Design, Demonstration and Evaluation of an All Optical Processor Memory-Interconnection Network for Petaflop Supercomputing

Keren Bergman, Columbia University

David Keezer, Scott Wills, Georgia Institute of Technology

Please click here and here to download the videos embedded in the presentation.


ONIC: Optical Network Interface for Multi-Wavelength Interconnects in Ubiquitous CMP Computing Systems

Keren Bergman, Columbia University

Gary Carter, University of Maryland Baltimore County


This project aims to develop a scalable architecture for an optical packet-switching (OPS) fabric for use in massively parallel high-performance computing systems. The goal is to provide large-bandwidth, low-latency connectivity between each of the users (e.g. processing nodes and memory banks) in such a system. The data vortex is a distributed deflection-routing interconnection network architecture designed to fully exploit the properties of fiber-optic technology in order to achieve ultrahigh bandwidth, low latency, and a high degree of port-count scalability. Utilizing photonic switching elements which facilitate transparent, broadband, self-routed optical packets, we have constructed a complete 36-node 12×12 optical switch with terabit-per-second scale routing capacity (see images below). This is the first complete implementation of a truly OPS network where no central arbitration is required.

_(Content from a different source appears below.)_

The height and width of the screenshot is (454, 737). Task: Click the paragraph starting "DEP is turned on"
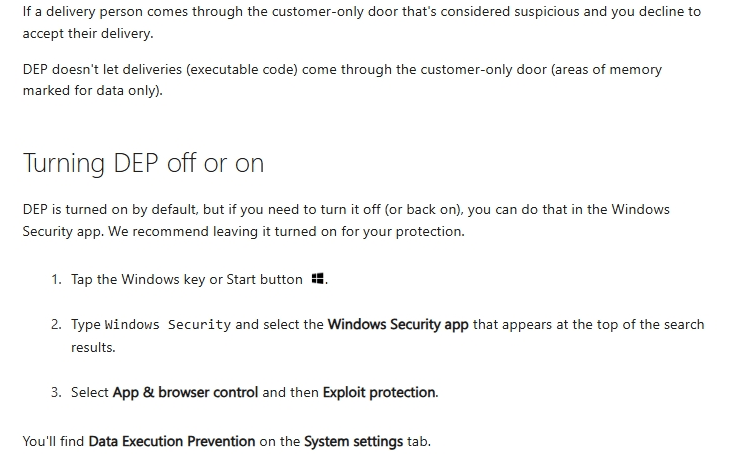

The system is capable of routing packets with immense bandwidths—160 Gb/s (10 Gb/s per channel × 16 wavelength channels) has been demonstrated but much higher rates are possible—from any one of the 12 input ports to any one of the 12 output ports, providing a median (and average) latency of 110 ns.

A number of experimental investigations of the system behavior have been performed, demonstrating for instance the flexibility of the system to power and timing variations. Additionally, injecting packets with varying duration and varying numbers of wavelength channels into the network simultaneously has verified the system’s robustness to variable message sizes.

Although the implemented switch fabric accommodates 12 ports, the intended application requires extensive scalability to harbor multi-thousands of users. The precise photonic implementation of the physical layer in such scaled systems may limit the physical size and usable bandwidth. Because SOAs are employed as the key switching element, understanding their performance characteristics is important to optimizing the system. A recirculating testbed environment has been implemented to experimentally study the physical limitations of OPS networks induced by the individual switching elements. This testbed has enabled unique physical layer analysis in the context of system scalability investigations, the effects of different modulation formats, and the first investigation of polarization dependent gain in OPS networks. Modeling and simulation of the physical-layer behavior are used in conjunction with the experiments to optimize the information carrying capacity and efficiency in future OPS network implementations.


For a full overview of our body of work related to the data vortex OPS interconnection network systems and subsystems, as well as many improvements that we have made to the original fabric, see our recent invited paper in the Journal of Lightwave Technology.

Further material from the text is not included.